Investors can wait before taking fresh positions in HCL Tech
The country’s third-largest software exporter grew its revenue by 0.9% sequentially in the June quarter to $2,720 million compared with the expectation of a 2.2% growth. It was also the slowest growth among peers, which delivered around 3-12% growth. The company’s performance was marred by slow offtake in the European region due to transition of projects. Revenue from Europe fell by 3.9% sequentially during the quarter. According to company management, it was more of a quarterly blip than a trend and it expects the growth to resume in the coming quarters.
Operating margin fell nearly 80 basis points sequentially to 19.6%, which was around 50 basis points more than what analysts had anticipated following higher selling and administrative expenses.
Despite the weak first quarter of the current fiscal, the company has retained its guidance of a double-digit revenue growth with a margin band of 19-21% for the full year. The management’s confidence can be attributed to the momentum in the deal flow. It bagged deals with a total contract value of $1,664 million during the June quarter. In addition, the sequential net employee addition of 7,522 was on top of a record addition of 9,295 employees in the previous quarter. This reflects a sustained demand visibility.

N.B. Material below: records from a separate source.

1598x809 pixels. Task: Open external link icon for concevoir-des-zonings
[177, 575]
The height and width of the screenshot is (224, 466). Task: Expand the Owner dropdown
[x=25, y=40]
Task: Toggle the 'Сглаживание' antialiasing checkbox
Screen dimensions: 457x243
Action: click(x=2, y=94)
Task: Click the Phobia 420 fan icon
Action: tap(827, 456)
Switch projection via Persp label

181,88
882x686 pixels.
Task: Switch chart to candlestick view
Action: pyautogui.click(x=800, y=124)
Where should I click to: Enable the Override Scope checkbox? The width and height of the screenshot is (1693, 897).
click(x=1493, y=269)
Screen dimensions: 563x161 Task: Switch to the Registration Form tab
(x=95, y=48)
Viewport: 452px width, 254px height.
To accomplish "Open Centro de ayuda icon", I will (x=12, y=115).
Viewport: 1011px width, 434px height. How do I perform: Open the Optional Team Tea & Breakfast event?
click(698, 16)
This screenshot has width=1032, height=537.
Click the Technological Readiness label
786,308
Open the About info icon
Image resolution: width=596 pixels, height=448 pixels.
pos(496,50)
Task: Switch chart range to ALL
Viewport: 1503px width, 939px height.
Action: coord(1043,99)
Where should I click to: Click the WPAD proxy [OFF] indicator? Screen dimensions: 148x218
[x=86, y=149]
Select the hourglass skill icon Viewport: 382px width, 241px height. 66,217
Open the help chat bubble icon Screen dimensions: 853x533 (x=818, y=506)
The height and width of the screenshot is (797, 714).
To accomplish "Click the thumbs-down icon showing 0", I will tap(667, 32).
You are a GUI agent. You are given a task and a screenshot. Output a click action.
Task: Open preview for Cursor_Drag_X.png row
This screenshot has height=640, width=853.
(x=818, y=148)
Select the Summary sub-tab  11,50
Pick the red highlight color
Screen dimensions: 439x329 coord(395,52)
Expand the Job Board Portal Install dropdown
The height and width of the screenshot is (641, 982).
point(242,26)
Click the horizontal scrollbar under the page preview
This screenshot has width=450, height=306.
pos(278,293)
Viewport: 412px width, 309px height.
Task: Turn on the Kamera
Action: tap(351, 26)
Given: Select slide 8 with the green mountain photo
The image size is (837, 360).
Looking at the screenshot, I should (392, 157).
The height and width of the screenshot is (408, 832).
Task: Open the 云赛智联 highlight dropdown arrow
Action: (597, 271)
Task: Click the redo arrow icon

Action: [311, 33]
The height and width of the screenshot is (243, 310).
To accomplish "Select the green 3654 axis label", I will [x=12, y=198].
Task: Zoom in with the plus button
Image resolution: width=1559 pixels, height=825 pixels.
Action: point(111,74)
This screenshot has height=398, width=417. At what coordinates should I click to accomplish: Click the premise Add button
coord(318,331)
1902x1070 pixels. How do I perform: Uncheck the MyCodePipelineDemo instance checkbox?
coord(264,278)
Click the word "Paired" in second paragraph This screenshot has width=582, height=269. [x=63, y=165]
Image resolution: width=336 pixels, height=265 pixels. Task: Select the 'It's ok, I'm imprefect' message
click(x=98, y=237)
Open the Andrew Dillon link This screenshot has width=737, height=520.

On the flip side, attrition rate increased sequentially by 190 basis points to 11.8%. The trend was similar to what its peers have reported, hinting at rising competition to recruit talent, which may weigh on the profitability in the next few quarters.
Like HCL Tech, its peers have also shown a sustained deal flow and employee addition for the June quarter. Therefore, its stock performance not only depends upon how quickly it resumes on the growth track but also on whether it can demonstrate faster growth than peers. Until then investors may prefer to wait before taking fresh positions in the stock.